Conference: ECCV 2024
arXiv: 2407.08252 (https://arxiv.org/abs/2407.08252)
Code: https://github.com/shaojieguoECNU/SVDSR
Area: Image Restoration
Keywords: Blind Image Super-Resolution, Spatially-Variant Degradation, Dataset-Free, Blur Kernel Estimation, Monte Carlo EM

TL;DR

Proposing SVDSR, the first dataset-free spatially-variant degradation model. The degradation kernel of each pixel is represented as a linear combination of a learnable atomic kernel dictionary. The coefficient matrix is derived from image texture information via membership functions in fuzzy set theory, and inferred under the MAP framework using the Monte Carlo EM algorithm. It achieves an average improvement of around 1 dB in \(2\times\) super-resolution.

Background & Motivation

The core challenge of blind image super-resolution (BISR) lies in accurately estimating the unknown degradation operator \(\mathcal{D}\). The degradation model can be formulated as \(\boldsymbol{y} = (\mathcal{D}\boldsymbol{x})\downarrow_s + \boldsymbol{n}\). Existing methods are limited in two aspects:

Spatially-Invariant Assumption: Most methods assume a uniform degradation kernel for the entire image, whereas in real-world scenarios, degradation varies significantly between flat and dense texture regions.

Dataset Dependency: Spatially-variant degradation methods (e.g., KOALA, DARM, LARPAR) rely on training with large-scale paired datasets, which reduces their practicality.

This work bridges these two aspects: presenting the first BISR method that simultaneously achieves spatially-variant degradation modeling and dataset-free deep learning. Compared to prior spatially-variant methods that utilize 72 pre-defined atomic kernels, this approach requires only 5 learnable atomic kernels (with only 3 parameters each), significantly reducing the number of parameters.

Method

Overall Architecture

The overall pipeline is based on the MAP framework + MCEM inference: 1. Construct a spatially-variant degradation model: a learnable atomic kernel dictionary + a texture-based coefficient matrix. 2. Design a probabilistic BISR model: incorporating dual-domain likelihood in both spatial and frequency domains, kernel priors, and image priors. 3. Alternatingly execute the E-step (sampling the latent variable \(\boldsymbol{z}\)) and the M-step (updating kernel parameters \(\boldsymbol{\Gamma}\) and network weights \(\boldsymbol{\phi}\)).

Key Designs

  1. Spatially-Variant Degradation Model: Based on O'Leary's decomposition formula, the degradation of each pixel \([h,w]\) is represented as a weighted combination of \(N_{\mathcal{D}}\) atomic kernels: \((\mathcal{D}\boldsymbol{x})[h,w] = \sum_{r,c}\sum_{i=1}^{N_{\mathcal{D}}} \boldsymbol{W}_i[h,w] \mathcal{D}_i \boldsymbol{x}[h-r,w-c]\). Each atomic kernel \(\mathcal{D}_i\) is an anisotropic Gaussian kernel, which requires only 3 learnable parameters \(\{\theta_i, \sigma_{i,1}, \sigma_{i,2}\}\) (rotation angle + two standard deviations) through decomposition. This is much more flexible and has significantly fewer parameters than the 72 pre-defined kernels used in previous approaches.

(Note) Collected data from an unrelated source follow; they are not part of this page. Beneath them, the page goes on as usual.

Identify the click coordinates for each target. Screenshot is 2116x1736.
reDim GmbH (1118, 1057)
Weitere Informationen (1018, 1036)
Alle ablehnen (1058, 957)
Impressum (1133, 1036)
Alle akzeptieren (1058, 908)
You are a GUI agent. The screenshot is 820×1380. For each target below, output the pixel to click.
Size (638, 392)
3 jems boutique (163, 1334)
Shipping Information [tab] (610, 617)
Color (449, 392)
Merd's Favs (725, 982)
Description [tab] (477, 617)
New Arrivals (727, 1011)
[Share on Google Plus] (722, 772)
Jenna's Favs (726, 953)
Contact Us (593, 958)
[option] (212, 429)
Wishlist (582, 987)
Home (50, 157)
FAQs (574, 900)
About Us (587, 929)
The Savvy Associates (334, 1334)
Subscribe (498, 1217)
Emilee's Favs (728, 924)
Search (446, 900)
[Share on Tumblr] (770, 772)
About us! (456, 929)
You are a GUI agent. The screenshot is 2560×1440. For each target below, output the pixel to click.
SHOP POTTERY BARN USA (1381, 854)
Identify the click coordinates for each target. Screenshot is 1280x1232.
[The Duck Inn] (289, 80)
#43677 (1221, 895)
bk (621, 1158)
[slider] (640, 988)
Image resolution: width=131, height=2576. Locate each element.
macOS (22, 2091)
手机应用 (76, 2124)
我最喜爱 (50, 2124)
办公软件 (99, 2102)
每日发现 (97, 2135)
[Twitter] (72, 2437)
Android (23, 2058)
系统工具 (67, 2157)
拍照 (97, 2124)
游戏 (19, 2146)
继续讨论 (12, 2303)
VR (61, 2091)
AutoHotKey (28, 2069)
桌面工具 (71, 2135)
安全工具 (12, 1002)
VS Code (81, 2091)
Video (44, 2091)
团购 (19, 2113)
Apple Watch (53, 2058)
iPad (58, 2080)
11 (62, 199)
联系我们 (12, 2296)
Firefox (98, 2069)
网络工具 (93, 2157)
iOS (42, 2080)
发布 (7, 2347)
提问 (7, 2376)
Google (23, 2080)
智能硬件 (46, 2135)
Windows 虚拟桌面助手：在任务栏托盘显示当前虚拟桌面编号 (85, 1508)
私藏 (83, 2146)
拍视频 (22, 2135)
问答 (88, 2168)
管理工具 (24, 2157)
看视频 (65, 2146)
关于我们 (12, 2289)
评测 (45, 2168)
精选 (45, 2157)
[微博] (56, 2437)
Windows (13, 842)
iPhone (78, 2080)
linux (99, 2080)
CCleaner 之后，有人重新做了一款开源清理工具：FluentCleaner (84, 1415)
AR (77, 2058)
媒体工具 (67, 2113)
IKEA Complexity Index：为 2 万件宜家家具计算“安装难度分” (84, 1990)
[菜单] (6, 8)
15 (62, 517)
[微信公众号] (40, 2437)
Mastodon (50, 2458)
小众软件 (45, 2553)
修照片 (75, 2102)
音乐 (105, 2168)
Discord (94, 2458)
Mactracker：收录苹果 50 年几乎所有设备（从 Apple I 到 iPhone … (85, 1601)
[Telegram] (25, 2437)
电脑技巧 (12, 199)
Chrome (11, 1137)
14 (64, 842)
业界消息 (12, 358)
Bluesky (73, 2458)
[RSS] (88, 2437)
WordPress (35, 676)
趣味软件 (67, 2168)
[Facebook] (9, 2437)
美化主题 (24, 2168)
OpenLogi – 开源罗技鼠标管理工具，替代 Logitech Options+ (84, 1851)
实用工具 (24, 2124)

  2. Fuzzy Set Coefficient Matrix: Instead of being learned by a neural network, the coefficient matrix \(\boldsymbol{W}_i\) is derived from image textures using membership functions from fuzzy set theory: \(\boldsymbol{W}_i = \frac{\boldsymbol{\mu}_i(\tilde{\boldsymbol{x}})}{\sum \boldsymbol{\mu}_i(\tilde{\boldsymbol{x}})}\), where \(\boldsymbol{\mu}_i(\tilde{\boldsymbol{x}}) = \exp\left(-\frac{(N_{\mathcal{D}}-1)}{2\sigma_g^2}(\boldsymbol{h}(\tilde{\boldsymbol{x}}) - \frac{i-1}{N_{\mathcal{D}}-1})^2\right)\). The texture feature \(\boldsymbol{h}(\tilde{\boldsymbol{x}}) = \boldsymbol{H} * (\nabla \tilde{\boldsymbol{x}})\) is obtained by extracting gradients with first-order derivatives and smoothing them with a median filter. This design exploits a key observation: the shape of the degradation kernel is highly correlated with the texture density of its local region.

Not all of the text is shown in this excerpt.